CHP Edirne Milletvekili Okan Gaytancıoğlu'nun adliyede biten yasak aşk çıkmazını manşete taşıyan SABAH Gazetesi, milletvekili ile aşk yaşayan sanat öğretmeni Özlem Feraye Önder'i dinledi. Tekirdağ Asliye Ceza Mahkemesi'nde elindeki cinsel içerikli görüntüler üzerinden "milletvekiline şantaj yapma"suçlamasıyla açılan davada eşi Ömer Önder ve kendisi hakkında 1 yıldan 3 yıla kadar hapis cezası istenen kanser hastası Özlem Feraye Önder şunları anlattı:
ÜNİVERSİTE AŞKIMDI
50 yaşındayım, iki kez evlendim. İlk eşimden üç çocuğum ve bir torunum, ikinci eşimden de öğrenme güçlüğü yaşayan, özel eğitimde okuyan bir çocuğum var. Çok zorluklarla büyüttüm çocuklarımı. Ben hiç aşk evliliği yapmadım. 50 yaşındayım ve âşık oldum. Okan Gaytancıoğlu ile tanışıklığım Edirne Trakya Üniversitesi'nde başladı. 6-7 ay kendisiyle aşk yaşadık. O benim ilk aşkımdı. Sonra onun okulu üniversitenin Tekirdağ'daki kampüsüne taşındı. Ben de okuldan ayrıldım. Resim öğretmenliği okumak için Marmara Üniversitesi'ne girdim. O evlendi, ben evlendim. 10 yıl önce facebook'tan birbirimizi ekledik. Telefonda görüştük. Araya zaman girdi. Sonra yine görüşmeye başladık. En son 2017'de beni Ankara'ya çağırdı. Kızımın öğretmenlik sınavlarıyla ilgili yardımcı olabileceğini söyledi. Balgat'ta bir öğrenciyle ortak tuttukları evde buluştuk, beraber olduk ve sonra sık sık görüşmeye başladık.

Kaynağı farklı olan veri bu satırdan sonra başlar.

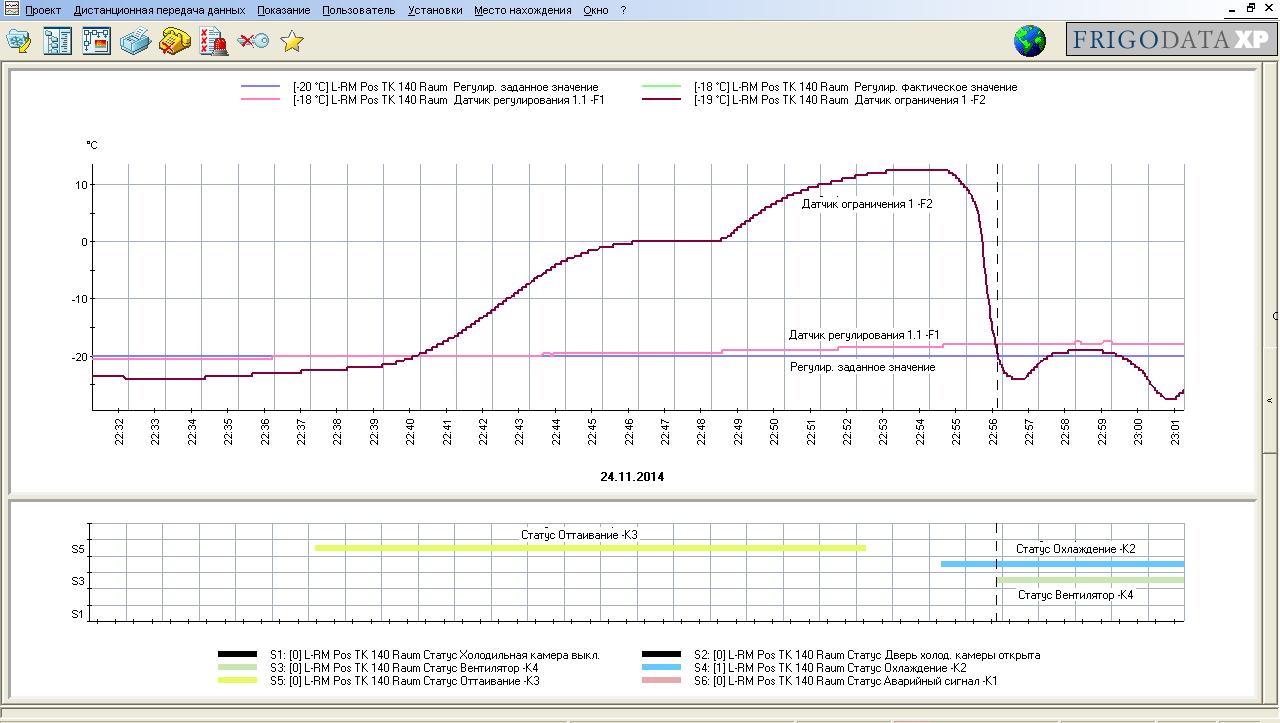The image size is (1280, 723).
Task: Open the Установки menu
Action: 435,10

4'üncü evre yumurtalık kanseriyim. Kemoterapi ve akıllı ilaç tedavisi görüyorum. Ne kadar ömrüm kaldı bilmiyorum. Onunla yeniden görüşmeye başladığımda ilk kemoterapi tedavim bitiyordu. Saçlarım yoktu, kaşlarım yoktu. Eşiyle 32 yıldır birlikte olduklarını ancak ayrı odalarda yattığını ispatlamak için fotoğraflar attı. Kanser teşhisi konulduğunda yaşama küstüm. Dibe vurdum, psikolojim bozuldu. Beni ayağa onun aşkı kaldırdı. Nasıl inanmazsınız böyle bir aşka... Ama ben ona âşık olmakla hata yaptım...

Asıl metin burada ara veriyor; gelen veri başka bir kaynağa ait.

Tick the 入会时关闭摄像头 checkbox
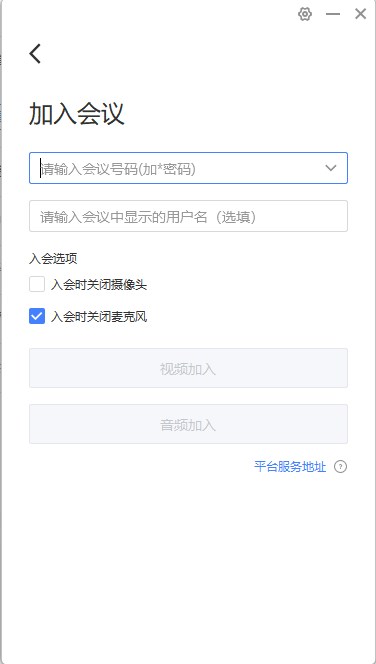 coord(37,284)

Birlikte daha çok vakit geçirelim diye beni yanına danışman yaptı. 'Eşinden ayrıl' demeye başladı. Eşim kabul etmedi. Eşim hayatımda biri olduğunu tahmin ediyordu ama onun olduğunu düşünmüyordu. Eşim, kanser hastası olduğum için onun bana destek olduğunu düşündü.
BORÇ OLARAK ALDI
Eşimle ona şantaj yapıp, 250 bin lira istediğimizi söylüyor. Eşimin babası yıllardır Almanya'da çalışıyordu, vefat etti. Ben kocamdan habersiz, eşimin ölen babasından kalan 40 bin euro'yu ona verdim. O parayla Küba'ya kanser tedavisi için gidecektim. Seçim öncesi istedi. 'Seçimi kazanınca vereceğim' dedi. Seçim de geçti vermedi...
Eşim, Gaytancıoğlu'na verdiğim parayı kendisinden istedi. O da taksit taksit bankaya şimdiye kadar 130 bin lira yatırdı. Biz şantaj yapmadık, o bizden para aldı.
ALYANSINI BİLE BANA VERDİ
Ona 'Madem eşinle aranda bir şey yok niye takıyorsun bu alyansı 'dedim. O da çıkardı, yüzüğü bana verdi. Şu anda yüzük bende. Bunu da mı tehditle aldım. İçinde karısının ismi yazan alyansını bana verdi. 'Maaşımı alınca sana taşlı yüzük alacağım' diye de söz verdi. 9 ay danışmanlık yaptım. Doğru düzgün Meclis'e gitmiyordum. Zaten tedavi görüyordum. 7 bin lira maaş alıyordum. Onun hiç parası yok. Bu 7 bin lirayı birlikte yiyorduk. Amacı kızımın ve benim maaşımızı yemekti. Annemden kalan bir evim var. Ona bile göz dikti. Bankalar buna kredi bile vermiyor. Arabasını bile başka birinin üzerine tarım kredisiyle almış.